#### Passage to read
----

You are here:
Optimizing Search Indexes: Field Selection and Chunking
When you create a search index in the advanced builder, you can optimize your search index to deliver more accurate results by paying attention to the field selection and chunking strategies you use.
Indexing Text Fields
If you want to add text fields when creating a
search index, select text fields with longer, free-text content. You can even index multiple
text fields from a DMO. For example, if you select the Description,
Summary, Content, and Resolution fields
from a DMO, Data 360 stores all corresponding vectors in the same search index.
You
can separate vectors on the basis of the DataSource__c field in the Index DMO. The DataSource__c field
contains the original field name. Because this field is in the Index DMO, you can use it in a
retriever’s prefilter. For example, you can configure a retriever to evaluate queries on
semantic similarity to a specific field only, such as Description and not
Resolution.
Avoid selecting too many similar fields or redundant
fields (for example, Summary, Title, and
Description). Doing so can lead to decreased recall if your retriever
doesn’t have prefilters on DataSource__c. Because these fields all likely
contain the same, or very similar information, at least three chunks (one chunk for each
field) from the same document can appear highly ranked in the query results. These bring the
same information to the LLM, and if you configure the retriever to retrieve, for example,
nine results, only three documents will be represented in the results. This reduces
variation in your search results and can lead to documents being missed.
We
recommended that when two or more fields represent the same content, but in a different form,
select the field with the longest text, such as Description. Consider
prepending that field with a shorter, more condensed version, such as
Title.

----

#### Listed records
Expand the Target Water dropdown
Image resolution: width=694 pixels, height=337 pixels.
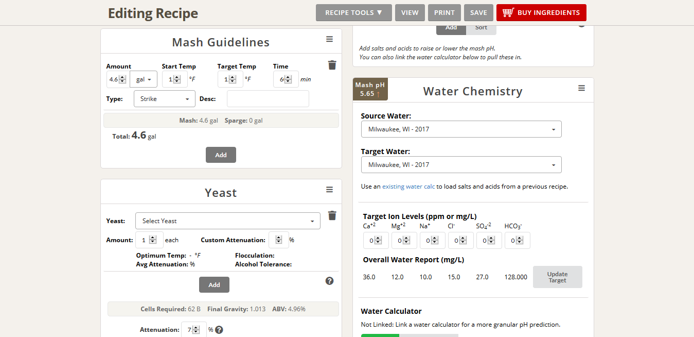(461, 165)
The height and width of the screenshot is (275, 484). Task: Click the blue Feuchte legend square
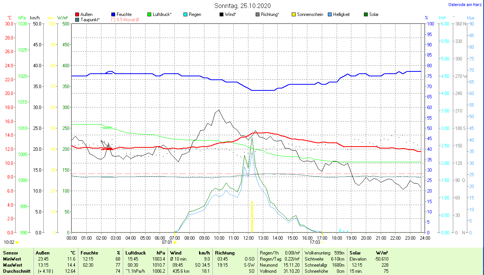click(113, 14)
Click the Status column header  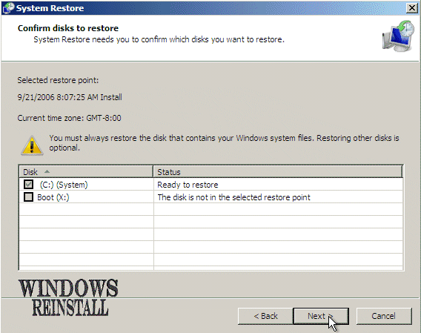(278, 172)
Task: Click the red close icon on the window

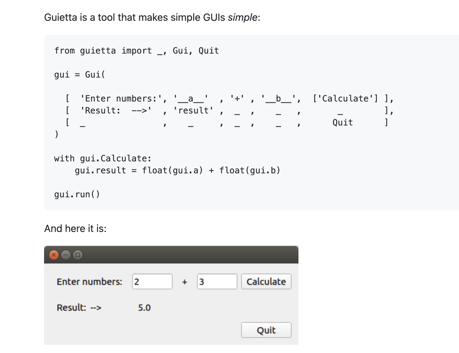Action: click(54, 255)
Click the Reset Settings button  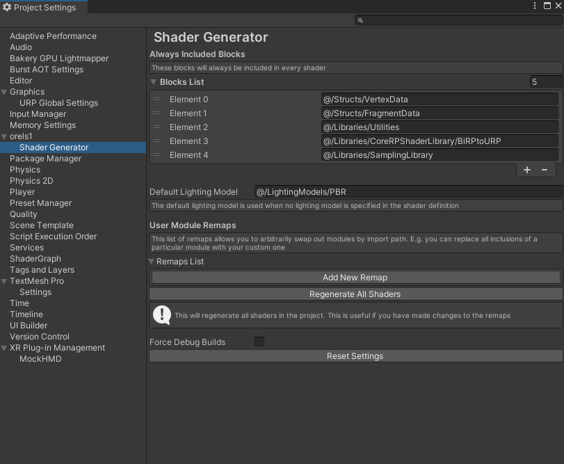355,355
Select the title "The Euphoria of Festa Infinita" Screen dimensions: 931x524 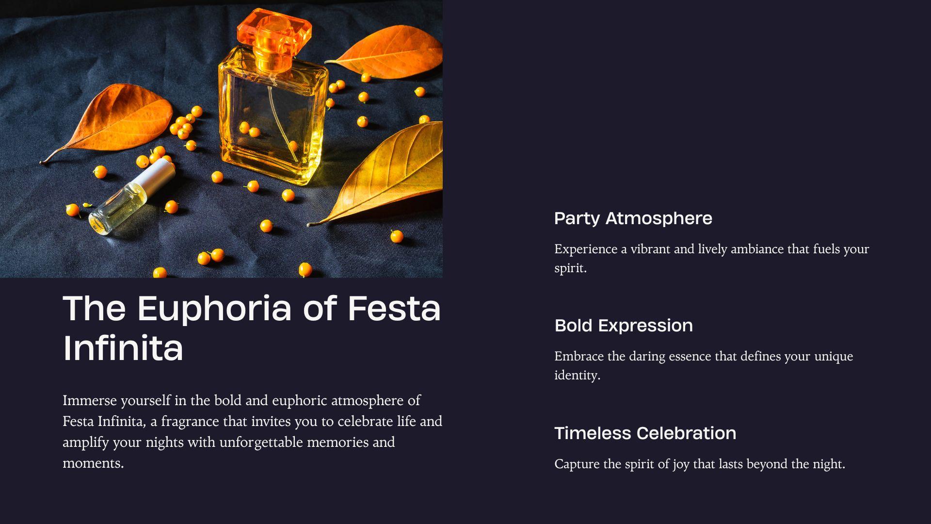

----

#### Work task 1
According to the search index optimization text, what does the DataSource__c field in the Index DMO contain?
#### Work task 2
Write the next part of the search index optimization text, picking up right after its final sentence.

#### Answer space 1
The original field name.

#### Answer space 2
Using Prepend Fields
One way to optimize your chunking
strategy is to use prepend fields to add context to chunks and make them easier to
identify. For example, suppose you have a chunk that contains a sequence of troubleshooting
steps. By prepending that chunk with the Title field that contains the text
“How to Fix Device X When It Shows Behaviour Y,” you make it easier to identify that content
as relevant to a user’s question. Prepending fields like Title or
Product Name add those values to a chunk, which makes them visible in
prompt augmentation or in the Data 360 Query Editor.
Adjusting Chunk Size
Another way to optimize chunking is to tune the chunk size.
When you create a default search index, Data 360 uses the semantic-based passage extraction markers to chunk your content into pieces as small as possible. Data Cloud then lumps the chunks back together until it reaches the chunk size you specify, or the default maximum chunk size (512 tokens).
You’ll find this requires some experimentation, as the optimal chunk size and strategy varies per RAG or agent implementation.
For more information, refer to How the Max Token Setting Affects Chunking.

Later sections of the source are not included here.